Apply the above two questions to this scenario: A physician sends a patient who has had frequent ear infections to an ear, nose and throat (ENT) specialist for possible ventilating tube insertion.

Does the initial visit's request qualify as a consult? "It depends on what the physician is asking for in his request to the ENT," Morin-Spatz says.

The visit can qualify as a consultation if the requesting physician knows the condition and is asking for the ENT's opinion relative to a treatment plan, Morin-Spatz says.

Example 1: The physician's request states, "I think my patient may be a candidate for ventilating tube insertion. I'm sending him to you for your opinion on possible treatment options."

In this case, the diagnosis is known, but the treatment hasn't begun, Morin-Spatz says. "Therefore, the ENT is truly rendering an opinion."

If the initial ENT encounter meets the other consultation criteria, including a report back to the requesting physician, you may code the visit with 99241-99245 (Office consultation for a new or established patient ...).

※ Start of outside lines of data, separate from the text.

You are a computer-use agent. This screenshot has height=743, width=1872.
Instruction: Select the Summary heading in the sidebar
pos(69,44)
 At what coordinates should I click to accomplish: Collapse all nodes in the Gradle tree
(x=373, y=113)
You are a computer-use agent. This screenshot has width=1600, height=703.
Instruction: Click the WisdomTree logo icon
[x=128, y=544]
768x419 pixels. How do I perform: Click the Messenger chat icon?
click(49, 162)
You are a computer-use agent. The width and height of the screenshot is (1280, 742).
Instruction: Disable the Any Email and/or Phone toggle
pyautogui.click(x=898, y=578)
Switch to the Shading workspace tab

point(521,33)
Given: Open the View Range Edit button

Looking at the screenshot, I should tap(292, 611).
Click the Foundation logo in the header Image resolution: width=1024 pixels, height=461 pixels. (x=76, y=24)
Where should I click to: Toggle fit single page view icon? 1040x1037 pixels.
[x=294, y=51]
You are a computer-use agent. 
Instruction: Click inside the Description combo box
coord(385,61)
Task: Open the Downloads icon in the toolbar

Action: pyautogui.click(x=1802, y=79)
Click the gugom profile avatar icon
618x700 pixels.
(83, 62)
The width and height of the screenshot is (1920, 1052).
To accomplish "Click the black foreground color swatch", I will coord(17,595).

Best practice: The ENT can further stress that he rendered an opinion by using "requesting" terminology in his report, says Barbara J. Cobuzzi, MBA, CPCOTO, CPC-H, CPC-P, CHCC, president of CRN Healthcare Solutions, a coding and reimbursement consulting firm in Tinton Falls, NJ. A good statement would be: "Thank you for requesting my opinion on Mary Smith's chronic rhinitis," she says.

Requests specifying the treatment may fall short of a consultation.

Example 2: The physician's request indicates, "The patient needs ear ventilating tubes," and there are no more necessary steps in deciding the treatment. In this case, the request doesn't meet a consultation's intent for opinion, Morin-Spatz says.

Instead, the report is a transfer of care for a specific condition. The physician is sending the patient over for ventilating tubes, and the treatment plan has already been reached prior to the patient workup by the otolaryngologist, Morin-Spatz says.

Therefore, you would code an office visit (99201-99215, office or other outpatient services depending on whether the patient was new or already established).

Remember that CMS has stricter consultation guidelines than CPT. You don't have to apply CMS rules across the board.

"When dealing with [non-Medicare] payers, I tend to use the CPT definition," says Donelle Holle, RN, professional fee services manager for the University of Michigan Health Systems.

Using dual consultation coding guidelines means keeping track of which rules to follow with which patients. "When treating the patient, the doctor should not have to worry about what insurance a patient has," Cobuzzi says.

Evaluations for possible ventilating tube insertion mainly involve pediatric, non-Medicare patients. For non-pediatric issues, consider three tactics:

A. Safe way: Implement the stricter guidelines for everyone. This ensures you cover all bases and that nothing will fall through the cracks.

B. Color route: Paper offices can put a bright-colored sticker on Medicare charts so that the doctor can be aware of Medicare patients, Cobuzzi says. For non-designated -- private payer -- charts, the physician could code the encounter using CPT guidelines.

C. Policy path: Research each carrier's guidelines, and keep copies of those guidelines handy so you can reference them whenever necessary. Some practices keep a binder with all of the applicable carrier policies on consults so they can flip to the appropriate one at any time.